Thames Valley Premier League- Premier Division

HIGHMOOR IBIS RESERVES 3 (Chowdhary 45 86 Reid 60)

MARLOW UNITED 5 (Mason 10 Nichol 14 Flint 56 Thomas 68 71)

Att 19

Entry FREE

No Programme

Many moons ago I paid a visit to Reading Town’s home in Scours Lane in Tilehurst. I endured a dreadful 0-0 draw vs Hartley Wintney and so bad was the game that I became very aware that there was another game going on next door at the Sports Club. I didn’t switch allegiances, even though the cheers indicated that a goal or two was scored, but when I returned to my flat in Henley-on-Thames, I asked my father-in-law who played there.

It transpired that the club was Highmoor Ibis, he’d played there years before, playing for Henley Newtown in the Reading League (rebadged the Thames Valley League for this season), but the club has an interesting background to put it mildly!

Highmoor is a village near Henley, and they merged into the Ibis Club in Reading, in 2001. Ibis is the sports and social club of the Prudential insurance company, which had a strong presence in Reading until recently, but why the name “Ibis?” Some say its a direct reference to the river bird, the club ran quite a few boating clubs, but the alternative explanation is more intriguing!

In the first half of the 20th century legislation separated the insurance industry into 2 parts.
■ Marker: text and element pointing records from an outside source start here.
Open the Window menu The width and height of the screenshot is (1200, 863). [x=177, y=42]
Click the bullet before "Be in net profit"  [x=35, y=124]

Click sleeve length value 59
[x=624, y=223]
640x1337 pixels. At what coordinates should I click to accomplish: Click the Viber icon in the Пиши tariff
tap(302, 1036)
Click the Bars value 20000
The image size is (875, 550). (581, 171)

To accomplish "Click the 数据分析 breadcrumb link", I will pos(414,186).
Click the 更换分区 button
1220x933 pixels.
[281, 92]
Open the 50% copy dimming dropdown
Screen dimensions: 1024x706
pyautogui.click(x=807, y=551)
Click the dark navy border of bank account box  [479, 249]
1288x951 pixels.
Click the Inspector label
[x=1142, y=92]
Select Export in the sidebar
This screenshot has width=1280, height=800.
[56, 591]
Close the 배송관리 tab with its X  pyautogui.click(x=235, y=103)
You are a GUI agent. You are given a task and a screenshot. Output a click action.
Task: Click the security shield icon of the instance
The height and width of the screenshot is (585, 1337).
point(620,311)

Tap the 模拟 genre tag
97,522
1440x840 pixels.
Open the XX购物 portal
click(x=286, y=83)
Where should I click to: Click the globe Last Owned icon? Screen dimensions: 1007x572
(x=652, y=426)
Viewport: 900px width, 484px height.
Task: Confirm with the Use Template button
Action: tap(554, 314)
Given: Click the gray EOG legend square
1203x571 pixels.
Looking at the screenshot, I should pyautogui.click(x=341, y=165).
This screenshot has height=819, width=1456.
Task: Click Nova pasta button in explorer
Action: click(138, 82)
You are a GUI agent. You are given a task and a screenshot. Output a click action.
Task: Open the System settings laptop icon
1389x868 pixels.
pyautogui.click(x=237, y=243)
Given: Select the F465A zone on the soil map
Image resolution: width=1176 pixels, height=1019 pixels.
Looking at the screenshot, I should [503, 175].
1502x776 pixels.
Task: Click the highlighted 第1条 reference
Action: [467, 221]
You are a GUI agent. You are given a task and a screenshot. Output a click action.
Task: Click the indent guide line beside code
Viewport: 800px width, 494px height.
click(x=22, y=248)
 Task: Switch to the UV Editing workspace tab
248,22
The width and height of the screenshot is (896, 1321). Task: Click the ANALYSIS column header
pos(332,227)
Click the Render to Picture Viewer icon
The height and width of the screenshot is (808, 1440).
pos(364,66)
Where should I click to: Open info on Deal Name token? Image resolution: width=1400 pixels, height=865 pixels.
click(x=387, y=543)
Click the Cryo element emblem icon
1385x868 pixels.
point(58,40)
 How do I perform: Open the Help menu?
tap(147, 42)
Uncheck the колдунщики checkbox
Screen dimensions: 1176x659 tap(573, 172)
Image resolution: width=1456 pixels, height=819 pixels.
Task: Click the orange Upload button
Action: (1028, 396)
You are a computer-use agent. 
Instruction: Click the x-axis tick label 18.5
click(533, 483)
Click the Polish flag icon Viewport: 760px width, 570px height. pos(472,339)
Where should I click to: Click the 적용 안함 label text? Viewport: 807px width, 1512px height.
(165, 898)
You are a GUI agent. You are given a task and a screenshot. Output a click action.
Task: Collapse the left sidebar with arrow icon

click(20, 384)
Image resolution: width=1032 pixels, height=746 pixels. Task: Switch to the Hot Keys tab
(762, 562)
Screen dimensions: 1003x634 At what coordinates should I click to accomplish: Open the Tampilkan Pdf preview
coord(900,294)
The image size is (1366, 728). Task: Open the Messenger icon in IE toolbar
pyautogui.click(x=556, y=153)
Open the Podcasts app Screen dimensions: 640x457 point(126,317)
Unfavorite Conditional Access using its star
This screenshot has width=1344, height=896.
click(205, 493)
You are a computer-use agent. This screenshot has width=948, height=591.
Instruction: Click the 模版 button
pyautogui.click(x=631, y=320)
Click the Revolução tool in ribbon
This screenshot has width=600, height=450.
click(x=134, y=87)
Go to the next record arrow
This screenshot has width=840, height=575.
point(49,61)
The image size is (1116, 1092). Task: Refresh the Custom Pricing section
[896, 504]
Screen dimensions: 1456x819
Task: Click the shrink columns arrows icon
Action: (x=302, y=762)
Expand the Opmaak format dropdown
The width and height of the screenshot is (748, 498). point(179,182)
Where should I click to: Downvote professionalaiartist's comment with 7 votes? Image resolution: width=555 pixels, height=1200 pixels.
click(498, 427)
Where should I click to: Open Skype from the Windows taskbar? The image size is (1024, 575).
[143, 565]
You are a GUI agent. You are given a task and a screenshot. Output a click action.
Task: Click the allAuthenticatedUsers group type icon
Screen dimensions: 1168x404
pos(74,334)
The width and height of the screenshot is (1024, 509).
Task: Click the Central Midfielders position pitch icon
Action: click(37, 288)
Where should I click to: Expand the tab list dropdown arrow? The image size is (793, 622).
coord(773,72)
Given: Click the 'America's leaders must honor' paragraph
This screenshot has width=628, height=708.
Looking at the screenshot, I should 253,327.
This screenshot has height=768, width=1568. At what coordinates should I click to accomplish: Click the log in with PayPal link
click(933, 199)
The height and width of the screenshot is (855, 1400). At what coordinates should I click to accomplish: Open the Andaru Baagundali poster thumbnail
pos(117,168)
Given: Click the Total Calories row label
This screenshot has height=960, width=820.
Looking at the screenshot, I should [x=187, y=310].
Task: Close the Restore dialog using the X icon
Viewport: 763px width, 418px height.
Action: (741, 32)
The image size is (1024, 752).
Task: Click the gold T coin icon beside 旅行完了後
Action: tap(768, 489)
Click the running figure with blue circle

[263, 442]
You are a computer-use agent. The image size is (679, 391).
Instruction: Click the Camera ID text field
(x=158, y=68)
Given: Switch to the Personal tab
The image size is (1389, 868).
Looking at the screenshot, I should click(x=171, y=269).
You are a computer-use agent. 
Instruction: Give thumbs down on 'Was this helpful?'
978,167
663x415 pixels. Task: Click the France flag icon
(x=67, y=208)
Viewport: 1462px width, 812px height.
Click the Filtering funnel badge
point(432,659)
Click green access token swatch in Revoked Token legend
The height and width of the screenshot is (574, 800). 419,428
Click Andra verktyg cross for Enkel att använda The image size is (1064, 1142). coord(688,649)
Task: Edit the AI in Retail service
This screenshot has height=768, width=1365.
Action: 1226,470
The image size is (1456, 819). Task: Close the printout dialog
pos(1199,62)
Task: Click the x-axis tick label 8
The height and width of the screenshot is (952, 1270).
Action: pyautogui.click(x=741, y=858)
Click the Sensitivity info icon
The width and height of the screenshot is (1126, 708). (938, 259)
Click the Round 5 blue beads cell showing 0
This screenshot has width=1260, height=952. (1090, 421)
The Ordinary Branch (O.B. for short) dealt with policies paid by standing order, later direct debit, whilst the smaller policies that were paid by weekly collection were termed Industrial Branch, or I.B. If you ever had the “Man from the Pru'” call your policy was Industrial Branch. That separation existed all the way up through a firm’s administration, so it was usual for the O.B. and I.B. departments to each have their own sports teams. So the idea that supporters could shout “Come on you I.B’s,” and that shout slowly metamorphose into “Ibis” sounds more than plausible to me!

Highmoor Ibis won the Reading League in 2011, but with the ground not suitable for Hellenic League football the first XI moved to Palmer Park to secure their promotion, finding a neat solution to a rather narrow pitch! They finished as Premier Division runners-up this season. All the other Highmoor Ibis teams though still play at the Ibis club, so I decided to break the groundhopping “No reserves” rule, and pay them a visit.

It is the classic company sports ground, with a highly impressive clubhouse in the middle. There are no lack of pitches either, with a Thames Valley Churches League game on the pitch nearest Reading Town’s ground. The Highmoor Ibis pitch is the other side of the clubhouse, furthest away from Scours Lane, with a view of the almost bewildering number of trains arriving and departing from the newly reconfigured Reading station.

The children’s training session provided a significant problem for Ibis. With the kick-off half an hour earlier than it needed to be, Ibis’ one substitute was leading the children’s activities, and another player was sufficiently late for the game to start with Ibis having only 10 on the pitch. Jordan Brown arrived in the 9th minute and 60 seconds later United scored! From there I wondered whether we’d see a rout, but Ibis fought hard and it was only the late introduction of Quadmani Thomas for United, scoring two quick goals that decisively turned the game in the visitors’ favour.

Many will remember Marlow United from their stint in the Hellenic League groundsharing at Flackwell Heath,from 2006-2010. They withdrew from the Premier Division, took their reserves place in the Reading League, Senior Division, and moved back to Bisham Abbey National Sports Centre. This win took them to within a point of league leaders Reading YMCA and they won the title on the Saturday with a win away at Cookham Dean.